Ayrıca, mahkemece hükme esas alınan aktüer raporda bilirkişi tarafından Yargıtay 17HD’nin destek tazminatının hesaplanmasında payların belirlenmesi ve hesaba yönelik emsal içtihadı nazara alınarak hesap yapıldığı belirtilmişse de, babanın ölümünden sonra annenin payının ve bu paya karşılık gelen miktarın da doğru hesaplanmadığı anlaşılmıştır.
O halde mahkemece 2330 saylı kanun kapsamında davacılara yapılan bir ödeme olup olmadığı araştırılmadan ve doğru pay hesabı içermeyen aktüer rapor esas alınarak eksik inceleme ile karar verilmesi doğru görülmediğinden tarafların buna yönelik istinaflarının kabulü gerekmiştir.
Açıklanan nedenlerle, davacılar vekili ile davalılar … ve … vekilinin istinaf başvurusunun kabulüne, uyuşmazlığın çözümünde etkili deliller toplanılmadan ve değerlendirilmeden karar veriliğinden, kararın HMK’nın 353/1-a-6. maddesi gereğince kaldırılmasına, davanın yeniden görülerek yukarıda açıklanan hususlardaki eksiklikler giderilerek, davanın esası hakkında karar verilmesi için dosyanın ilk derece mahkemesine gönderilmesine, kaldırma sebeplerine göre taraf vekillerinin sair istinaf sebeplerinin şimdilik incelenmesine yer olmadığına, karar vermek gerekmiştir.
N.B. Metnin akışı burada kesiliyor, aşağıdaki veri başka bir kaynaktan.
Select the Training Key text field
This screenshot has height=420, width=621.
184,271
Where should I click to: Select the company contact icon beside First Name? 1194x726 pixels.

HÜKÜM: Gerekçesi yukarıda izah edildiği üzere;
1-Davacılar vekili ile davalılar … ve … vekilinin istinaf başvurusunun KABULÜ ile, Ankara 13. Asliye Ticaret Mahkemesi tarafından verilen 25/12/2020 tarihli 2018/724 Esas – 2020/695 Karar sayılı kararın, HMK’nın 353/1-a-6. maddesi gereğince KALDIRILMASINA,
Kararın kaldırılma sebebine göre, tarafların sair istinaf taleplerinin İNCELENMESİNE YER OLMADIĞINA,
2-Dosyanın, davanın yeniden görülmesi için mahkemesine GÖNDERİLMESİNE,
3-İstinaf eden taraflarca yatırılan istinaf karar harcının istek halinde istinaf eden taraflara iadesine,
4-İstinaf yargılama giderlerinin ilk derece mahkemesinde değerlendirilmesine,
5-Karar tebliği, kesinleştirme, harç ve gider avansı iadesi işlemlerinin ilk derece mahkemesince yapılmasına,
Dair, dosya üzerinde yapılan inceleme sonunda, HMK’nın 353/1-a maddesi uyarınca KESİN olmak üzere 12/04/2023 tarihinde oy birliği ile karar verildi.

Başkan
Üye
Üye
Katip

* Bu belge, 5070 sayılı Kanun hükümleri gereğince elektronik imza ile imzalanmıştır.